SHORT TASK.
Render the material as a numbered list, starting at the line containing "The width and height of the screenshot is (2304, 647)." and ending after the line containing "coord(574,314)". Omit any blank lines.

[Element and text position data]
## Start

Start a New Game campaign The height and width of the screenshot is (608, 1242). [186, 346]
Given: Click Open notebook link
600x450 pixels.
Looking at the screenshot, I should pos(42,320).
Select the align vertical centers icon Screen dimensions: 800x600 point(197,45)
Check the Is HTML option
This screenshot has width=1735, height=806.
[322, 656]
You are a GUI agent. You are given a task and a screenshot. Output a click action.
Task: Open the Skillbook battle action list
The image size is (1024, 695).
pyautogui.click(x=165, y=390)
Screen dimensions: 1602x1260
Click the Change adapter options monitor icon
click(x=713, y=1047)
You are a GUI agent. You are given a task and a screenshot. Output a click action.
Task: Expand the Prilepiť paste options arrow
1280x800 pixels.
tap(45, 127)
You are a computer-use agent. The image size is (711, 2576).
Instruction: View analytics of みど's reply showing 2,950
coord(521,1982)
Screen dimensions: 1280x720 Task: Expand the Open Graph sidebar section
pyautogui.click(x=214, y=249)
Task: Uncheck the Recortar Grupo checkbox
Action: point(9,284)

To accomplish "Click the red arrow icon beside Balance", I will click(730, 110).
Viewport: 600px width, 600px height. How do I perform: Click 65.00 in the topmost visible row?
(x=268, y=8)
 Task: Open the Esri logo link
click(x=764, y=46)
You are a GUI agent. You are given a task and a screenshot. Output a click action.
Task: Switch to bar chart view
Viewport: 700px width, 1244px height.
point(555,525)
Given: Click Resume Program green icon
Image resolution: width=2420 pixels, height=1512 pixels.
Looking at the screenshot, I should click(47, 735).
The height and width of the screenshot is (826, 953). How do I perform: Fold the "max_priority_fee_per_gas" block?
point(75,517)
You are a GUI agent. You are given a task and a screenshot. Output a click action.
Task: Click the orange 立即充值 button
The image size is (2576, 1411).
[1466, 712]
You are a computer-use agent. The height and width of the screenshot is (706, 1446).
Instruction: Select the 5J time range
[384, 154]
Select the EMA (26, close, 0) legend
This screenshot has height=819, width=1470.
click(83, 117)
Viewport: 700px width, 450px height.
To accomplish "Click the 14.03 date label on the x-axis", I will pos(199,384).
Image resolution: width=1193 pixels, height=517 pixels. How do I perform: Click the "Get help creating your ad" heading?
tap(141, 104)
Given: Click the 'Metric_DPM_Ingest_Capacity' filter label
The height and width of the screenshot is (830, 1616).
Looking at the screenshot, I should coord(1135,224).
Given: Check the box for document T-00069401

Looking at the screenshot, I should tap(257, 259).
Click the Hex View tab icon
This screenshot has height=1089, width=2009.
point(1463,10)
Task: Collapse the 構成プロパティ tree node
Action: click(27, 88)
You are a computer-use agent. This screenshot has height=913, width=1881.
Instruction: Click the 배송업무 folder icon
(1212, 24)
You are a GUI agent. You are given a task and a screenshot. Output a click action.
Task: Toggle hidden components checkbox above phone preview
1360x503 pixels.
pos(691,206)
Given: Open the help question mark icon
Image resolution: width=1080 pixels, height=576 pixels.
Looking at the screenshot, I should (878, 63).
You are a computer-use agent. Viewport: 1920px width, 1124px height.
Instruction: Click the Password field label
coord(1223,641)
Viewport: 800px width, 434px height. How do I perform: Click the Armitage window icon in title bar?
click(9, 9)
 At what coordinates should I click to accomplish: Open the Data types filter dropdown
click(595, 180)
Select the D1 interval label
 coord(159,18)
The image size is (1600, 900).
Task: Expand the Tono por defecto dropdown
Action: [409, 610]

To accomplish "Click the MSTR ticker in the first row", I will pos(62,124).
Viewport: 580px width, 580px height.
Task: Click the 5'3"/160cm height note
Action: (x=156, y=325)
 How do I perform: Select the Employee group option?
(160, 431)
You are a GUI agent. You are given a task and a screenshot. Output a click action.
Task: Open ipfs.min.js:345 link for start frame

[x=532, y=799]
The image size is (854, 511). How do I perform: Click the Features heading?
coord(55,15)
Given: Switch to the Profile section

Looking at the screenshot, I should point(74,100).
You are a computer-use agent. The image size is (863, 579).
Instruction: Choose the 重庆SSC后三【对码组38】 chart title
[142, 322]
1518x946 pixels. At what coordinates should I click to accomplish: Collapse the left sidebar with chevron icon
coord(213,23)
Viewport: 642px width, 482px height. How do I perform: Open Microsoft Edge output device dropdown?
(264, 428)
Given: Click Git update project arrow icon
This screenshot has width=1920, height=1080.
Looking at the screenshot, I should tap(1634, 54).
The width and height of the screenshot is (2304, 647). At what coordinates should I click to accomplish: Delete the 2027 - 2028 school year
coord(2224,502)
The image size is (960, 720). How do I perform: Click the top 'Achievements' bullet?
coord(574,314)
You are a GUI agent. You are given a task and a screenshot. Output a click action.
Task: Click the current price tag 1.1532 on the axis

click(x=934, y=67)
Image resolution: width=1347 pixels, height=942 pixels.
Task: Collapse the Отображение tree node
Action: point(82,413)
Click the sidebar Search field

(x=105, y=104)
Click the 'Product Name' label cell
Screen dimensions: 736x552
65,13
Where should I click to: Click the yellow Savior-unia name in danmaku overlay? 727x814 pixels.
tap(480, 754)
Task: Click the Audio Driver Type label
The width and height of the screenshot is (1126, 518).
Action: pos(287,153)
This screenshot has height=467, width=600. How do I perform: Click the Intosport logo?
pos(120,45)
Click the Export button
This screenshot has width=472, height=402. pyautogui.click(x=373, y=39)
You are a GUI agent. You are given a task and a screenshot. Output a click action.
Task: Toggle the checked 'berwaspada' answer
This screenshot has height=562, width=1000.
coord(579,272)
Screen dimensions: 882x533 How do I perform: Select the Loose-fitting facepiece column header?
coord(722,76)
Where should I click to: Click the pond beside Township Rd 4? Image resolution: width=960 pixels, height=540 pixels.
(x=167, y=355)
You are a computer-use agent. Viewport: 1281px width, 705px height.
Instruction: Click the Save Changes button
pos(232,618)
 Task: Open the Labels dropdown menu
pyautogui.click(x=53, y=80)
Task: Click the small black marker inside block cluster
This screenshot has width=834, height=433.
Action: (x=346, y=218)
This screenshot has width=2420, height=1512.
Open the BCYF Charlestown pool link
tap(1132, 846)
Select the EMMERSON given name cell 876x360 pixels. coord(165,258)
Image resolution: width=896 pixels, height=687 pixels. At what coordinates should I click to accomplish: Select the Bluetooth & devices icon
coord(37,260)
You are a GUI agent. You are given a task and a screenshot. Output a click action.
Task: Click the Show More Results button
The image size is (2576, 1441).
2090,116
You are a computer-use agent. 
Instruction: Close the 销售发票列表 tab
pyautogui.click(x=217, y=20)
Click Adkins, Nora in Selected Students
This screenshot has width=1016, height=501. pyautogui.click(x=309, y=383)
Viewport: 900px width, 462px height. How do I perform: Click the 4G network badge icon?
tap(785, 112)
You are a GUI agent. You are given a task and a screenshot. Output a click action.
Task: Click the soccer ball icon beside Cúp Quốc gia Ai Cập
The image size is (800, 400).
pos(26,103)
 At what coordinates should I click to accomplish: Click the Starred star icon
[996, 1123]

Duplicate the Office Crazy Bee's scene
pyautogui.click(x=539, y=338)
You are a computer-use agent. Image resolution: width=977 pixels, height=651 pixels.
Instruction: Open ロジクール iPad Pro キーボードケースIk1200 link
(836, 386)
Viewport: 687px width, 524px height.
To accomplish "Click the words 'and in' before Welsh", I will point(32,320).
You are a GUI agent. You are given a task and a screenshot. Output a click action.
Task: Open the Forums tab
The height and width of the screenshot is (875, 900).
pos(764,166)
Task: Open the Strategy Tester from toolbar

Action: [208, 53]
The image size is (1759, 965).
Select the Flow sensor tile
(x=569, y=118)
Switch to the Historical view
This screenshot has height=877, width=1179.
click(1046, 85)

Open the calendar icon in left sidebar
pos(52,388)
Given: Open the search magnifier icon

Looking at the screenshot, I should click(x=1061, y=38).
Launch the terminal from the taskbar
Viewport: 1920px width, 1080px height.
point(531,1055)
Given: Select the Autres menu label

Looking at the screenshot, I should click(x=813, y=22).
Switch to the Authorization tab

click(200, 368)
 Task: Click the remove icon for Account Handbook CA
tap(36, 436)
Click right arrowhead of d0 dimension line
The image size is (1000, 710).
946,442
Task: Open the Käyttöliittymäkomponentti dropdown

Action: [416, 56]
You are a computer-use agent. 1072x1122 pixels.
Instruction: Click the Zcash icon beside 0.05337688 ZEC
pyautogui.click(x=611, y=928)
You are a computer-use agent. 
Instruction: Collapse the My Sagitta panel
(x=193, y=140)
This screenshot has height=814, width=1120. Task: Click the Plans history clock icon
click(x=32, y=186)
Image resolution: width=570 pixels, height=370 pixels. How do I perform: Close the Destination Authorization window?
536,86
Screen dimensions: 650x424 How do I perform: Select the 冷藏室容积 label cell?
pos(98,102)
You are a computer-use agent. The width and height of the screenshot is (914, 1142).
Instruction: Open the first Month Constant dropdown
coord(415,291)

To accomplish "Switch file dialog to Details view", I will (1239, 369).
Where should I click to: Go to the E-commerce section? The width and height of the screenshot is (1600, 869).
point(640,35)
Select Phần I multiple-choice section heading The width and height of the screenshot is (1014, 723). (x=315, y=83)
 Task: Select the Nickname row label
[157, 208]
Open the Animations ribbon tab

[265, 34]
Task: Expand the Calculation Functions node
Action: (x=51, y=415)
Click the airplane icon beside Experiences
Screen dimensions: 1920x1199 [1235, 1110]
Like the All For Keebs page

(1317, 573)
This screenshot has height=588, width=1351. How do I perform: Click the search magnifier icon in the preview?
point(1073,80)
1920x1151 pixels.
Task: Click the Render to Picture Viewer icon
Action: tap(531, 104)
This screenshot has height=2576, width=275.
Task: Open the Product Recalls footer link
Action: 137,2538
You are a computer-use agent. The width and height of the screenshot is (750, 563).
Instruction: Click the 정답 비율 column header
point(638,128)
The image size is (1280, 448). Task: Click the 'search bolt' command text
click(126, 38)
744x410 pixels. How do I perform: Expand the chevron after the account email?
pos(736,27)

## End

RESPONSE TO THIS EXERCISE.
1. The width and height of the screenshot is (2304, 647). At what coordinates should I click to accomplish: Delete the 2027 - 2028 school year
2. coord(2224,502)
3. The image size is (960, 720). How do I perform: Click the top 'Achievements' bullet?
4. coord(574,314)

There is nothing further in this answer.